Guardei minha antepenúltima garrafa d'água pela metade. Eu precisava racionar, mas estava claro que eu não era atleticamente preparada para duas maratonas no deserto.

Observei o último raio de sol desaparecer no horizonte dando a largada. Desci a primeira duna sofrendo com o pensamento que teria de subir a próxima. Cada vez mais percebia o quão chata eu estava, não fazia nada que não fosse reclamar. Como Hayden me aguentava? Será que era só porque não tinha ninguém melhor por aqui?

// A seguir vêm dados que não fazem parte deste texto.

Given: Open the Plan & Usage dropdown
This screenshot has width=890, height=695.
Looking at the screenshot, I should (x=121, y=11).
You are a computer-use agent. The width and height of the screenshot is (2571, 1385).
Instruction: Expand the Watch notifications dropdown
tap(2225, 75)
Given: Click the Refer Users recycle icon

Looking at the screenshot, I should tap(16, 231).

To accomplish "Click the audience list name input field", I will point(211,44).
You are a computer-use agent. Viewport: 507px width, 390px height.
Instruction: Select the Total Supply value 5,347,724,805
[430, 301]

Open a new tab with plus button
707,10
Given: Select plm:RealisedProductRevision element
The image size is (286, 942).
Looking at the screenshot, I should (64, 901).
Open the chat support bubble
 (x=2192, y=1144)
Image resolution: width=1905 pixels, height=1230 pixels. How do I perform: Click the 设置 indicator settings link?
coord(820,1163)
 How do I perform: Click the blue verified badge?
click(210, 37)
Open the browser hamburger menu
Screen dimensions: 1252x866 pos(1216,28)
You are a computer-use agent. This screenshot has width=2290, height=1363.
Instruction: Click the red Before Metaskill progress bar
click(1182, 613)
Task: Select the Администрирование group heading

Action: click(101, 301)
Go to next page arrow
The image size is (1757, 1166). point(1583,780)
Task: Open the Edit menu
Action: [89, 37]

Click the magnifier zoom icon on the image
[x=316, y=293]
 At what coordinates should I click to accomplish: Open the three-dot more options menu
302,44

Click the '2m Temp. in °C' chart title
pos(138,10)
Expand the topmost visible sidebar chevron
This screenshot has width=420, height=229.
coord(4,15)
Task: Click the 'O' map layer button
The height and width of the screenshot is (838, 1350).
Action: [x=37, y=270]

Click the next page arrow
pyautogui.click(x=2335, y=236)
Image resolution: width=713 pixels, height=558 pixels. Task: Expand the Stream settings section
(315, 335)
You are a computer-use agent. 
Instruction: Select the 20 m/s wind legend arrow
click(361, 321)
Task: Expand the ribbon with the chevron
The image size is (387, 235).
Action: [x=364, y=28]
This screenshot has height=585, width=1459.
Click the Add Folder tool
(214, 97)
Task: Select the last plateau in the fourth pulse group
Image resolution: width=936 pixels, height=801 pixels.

Andei, andei até não conseguir mais (o que não era muito). Mas ao amanhecer minhas pernas cambalearam enquanto eu caia na areia que começava a esquentar. Bebi água com cuidado. Ainda faltavam pouco mais que 40km, não podia deixar que minha água acabasse antes de chegar. Revi meu estoque de comida e coloquei para dentro uma barrinha de proteína. Com sorte chegaria lá exatamente quando tudo estivesse acabado. Se eu errasse qualquer calculo no mapa poderia estar me desviando quilômetros do meu objetivo, então meus mantimentos acabariam e eu morreria no deserto. 

Deitei a cabeça na mochila ficando na sombra recém montada. Ainda tinha cede, mas não podia arriscar. Fechei os olhos com as primeiras gotas de suor saindo da minha pele e escorrendo pela minha testa. Dormir no calor era a pior das coisas, mas eu estava tão destruída que simplesmente apaguei.

▲Acordei no meu mundo particular. Nate estava lá me esperando outra vez. Meu instinto foi correr em direção a ele, mas quando me movimentei não consegui correr, tudo estava pesado, quase em câmera lenta. Me aproximei dele na medida que ele fazia o mesmo imitando meus movimentos. Percebi que ele era meu reflexo naquele espelho estranho.

Fitei seus olhos em meio ao nevoeiro onde estávamos. Era uma espécie de limbo, tudo era uma imensidão sem ordem ou sentido. Eu conseguia andar, mas não havia chão, eu respirava, mas não havia ar. Abstrato e estranho, tudo e nada.

– Não sei quanto tempo temos aqui então só me escuta – ele dizia fazendo com que meus lábios se movessem como os dele e minha voz saísse repetindo o que ele dizia.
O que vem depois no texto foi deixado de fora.